Augmenting Renewable Energy with IIoT

October 1, 2019

Solar and wind energy may be green, but they have some limitations. A back-up power source is needed when the sun and wind aren’t available to collect energy from. On the flip side, exceptionally sunny days or strong winds can result in an excess of power production, meaning wasted energy or the need for some form of storage. Plus, the efficiency of both energy forms could arguably be higher.

IIoT is working to improve these limitations. For example, predictive algorithms ensure units are operating correctly in relation to the environment, and solar panels can be moved with the sun as they travel across the sky.

Smarter, Predictive Maintenance

Scheduled predictive maintenance is often done on wind turbines and solar panels in an effort to extend the life span of each unit. Even with these measures in place, issues can go overlooked and units can fail. But with IIoT sensors, data points such as temperature, torque, vibration, wiring and housing integrity are reported to operators regarding each unit. This allows for speedy action when a unit is functioning below standards. It also saves maintenance costs by focusing only on units that require servicing and pinpointing exactly which parts are malfunctioning.

Another advantage, instead of retiring a whole section of panels or turbines due to age, those same IIoT sensors can inform operators which units are still operating efficiently and only remove the defective ones. If a group of solar panels stops working, IIoT can relay if the panels themselves are malfunctioning or if the network has gone down.

Maximizing the Energy Grid

Perhaps best of all, IIoT is allowing for the storing of surplus power and the ability to release it when needed into the energy grid. The UK’s Power Network storage system stabilizes the nation’s grid through frequency regulation and load shifting. Through a self-healing grid, Duke Energy is using IIoT to sense faulty areas and automatically reroute electricity around it to get power back to consumers within 30 seconds. Without IIoT, a technician would have to find and correct the fault themselves, which could take an hour.

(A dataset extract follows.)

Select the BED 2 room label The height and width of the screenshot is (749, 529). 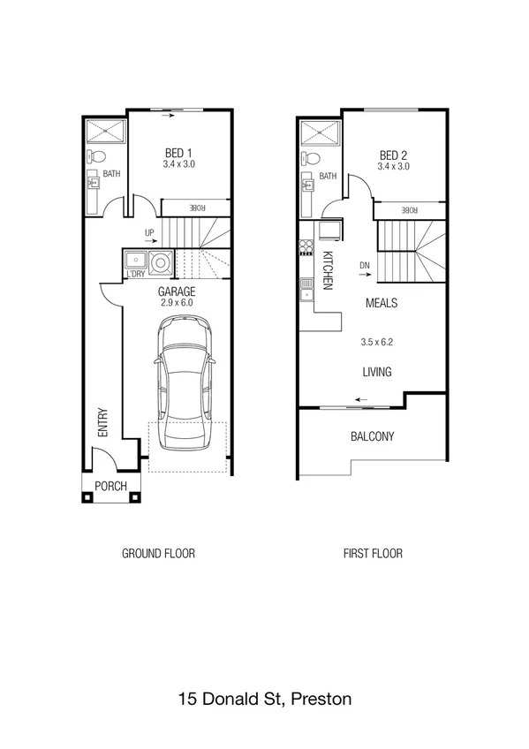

The Future of Renewable Energy

The future of renewable energy and IIoT may lie in distributed energy resources. These are smaller and more localized power sources, such as a home or school that uses solar energy. These resources can help take the pressure off power companies as the demand for electricity grows, but they can also add excess power to the grid, resulting in fluctuations and possible overloading. Power companies are using IIoT data and automation to assist with learning how to manage these new resources.